On an October day in Paris, it should be at best chilly, and at worst teeming with rain. But the evening Danish producer Rune Reilly Kölsch — better known as Kölsch — is due to play his most remarkable open-air gig yet, the sun is shining and the skies are clear. It feels more like summer than fall.
The absurdly fine weather is another stroke of luck for the producer, who lately can’t seem to put a foot wrong. At the suggestion, though, that 2017 has been the biggest year of his career, he looks faintly uncomfortable. “I guess so… I don’t know… it’s hard to do the math when you’re in the middle of it,” he says with a nervous laugh.
Stood up here on the second floor of the Eiffel Tower, where he is about to play a coveted sunset DJ set for French production crew Cercle, the math seems pretty straightforward.
It’s a once-in-a-lifetime gig that comes after a huge few months for the great (he’s 6’4”) Dane. He reprised his popular residency on BBC Radio 1, where he has interviewed the likes of Sasha and Neil Tennant of Pet Shop Boys; he was one of the inaugural residents at Ibiza’s new Hï nightclub, former home to the beloved Space; and he’s just released 1989, the final installment of his deeply personal trilogy of albums chronicling his childhood.

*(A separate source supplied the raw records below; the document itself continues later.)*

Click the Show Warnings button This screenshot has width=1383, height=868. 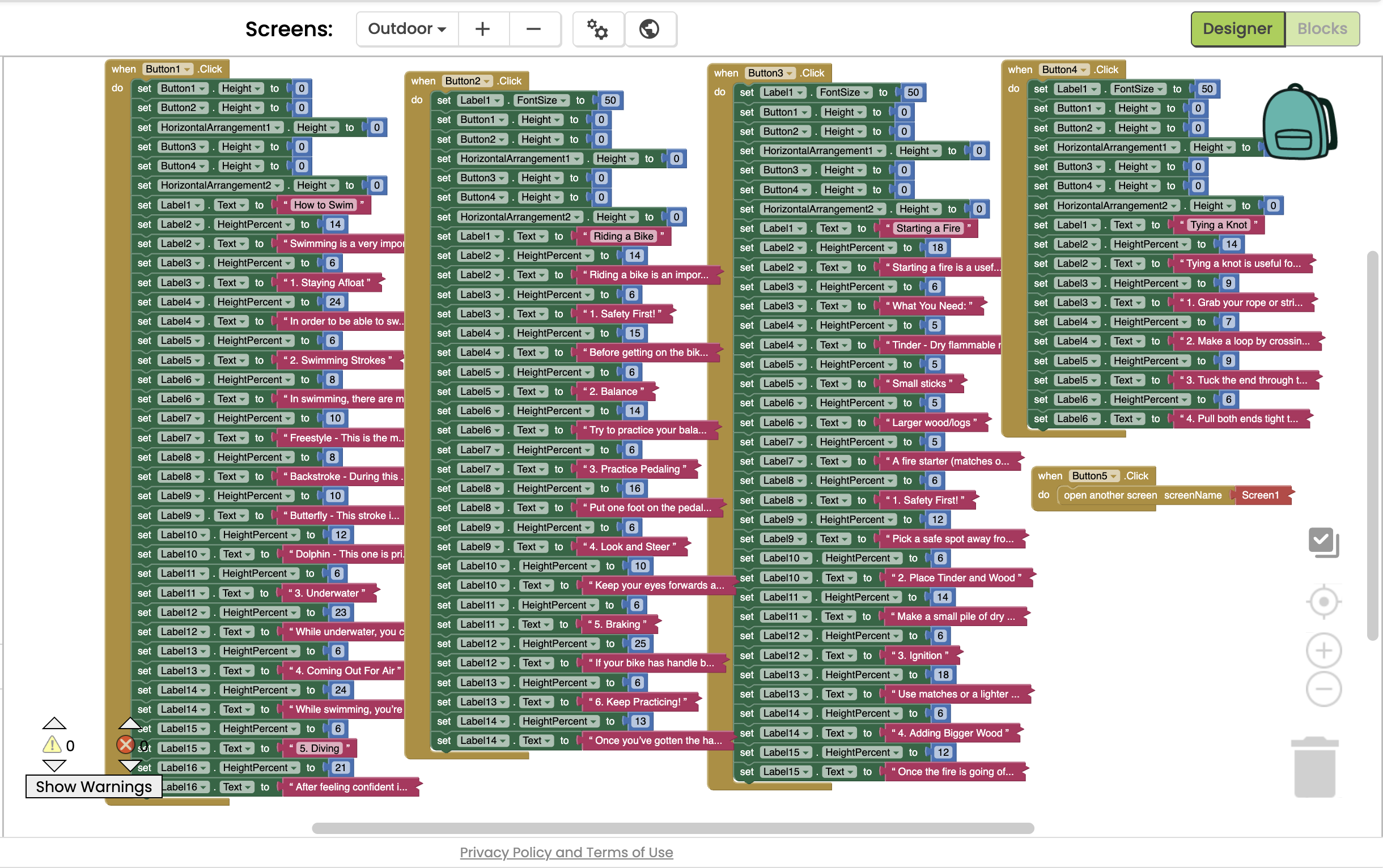coord(94,786)
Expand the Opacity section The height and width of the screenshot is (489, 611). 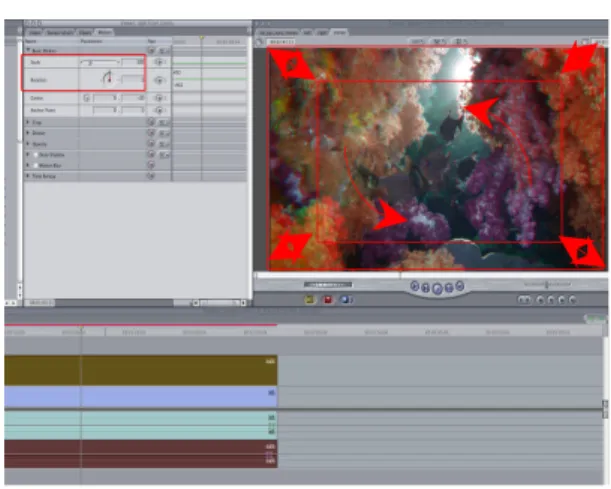pyautogui.click(x=28, y=144)
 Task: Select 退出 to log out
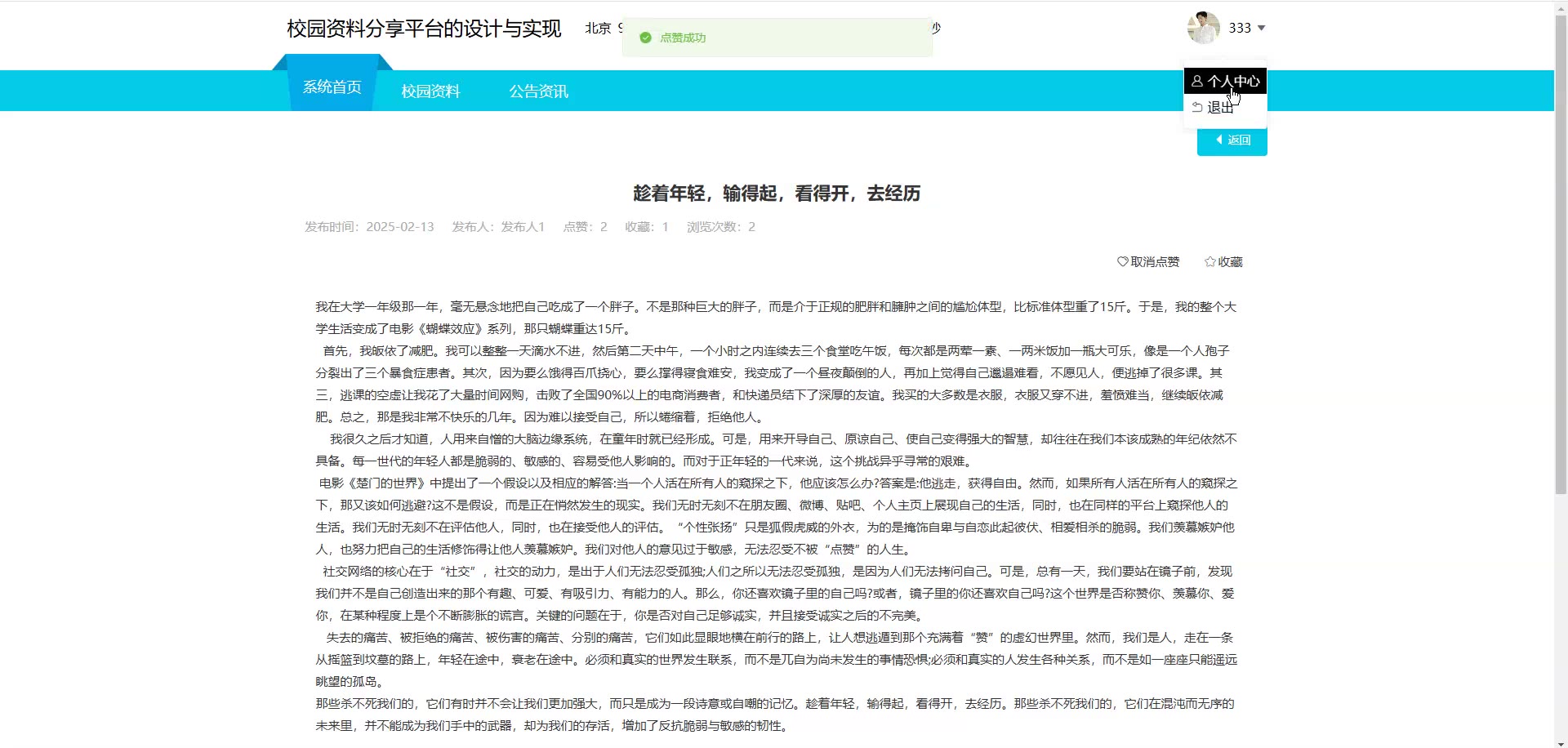pyautogui.click(x=1219, y=108)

He dabbled with guitar and drums and aged about eleven, was lead singer in a band called Rune and the Motherfuckers. “It was a weird concoction of rap and Prince covers,” he laughs. “It was very silly.”
Around the same time he was doing radio and DJing in a youth club, playing Technotronic, Kaoma’s “Lambada” and “whatever was popular at the time”. At 14, he got an Amiga 500 and discovered he could recreate the samples he’d unsuccessfully tried to imitate as a drummer. Kölsch the producer was born, but it would be years before he’d assume his current guise.
With his half-brother Johannes Torpe, he formed the house duo Artificial Funk in 2000. “We had the worst performing Top 40 hit in the UK ever. It was in the top 40 for one week.” Kölsch laughs. “But it was fun, we had a good time.”
Then there was their ENUR project, including 2008’s Raggatronic album. “We wanted to make like a Groove Armada-type thing with wider appeal than just dance music,” says Kölsch. It was a short while after their father passed away, and the record “totally flunked”, but it didn’t matter. “We still made the music.”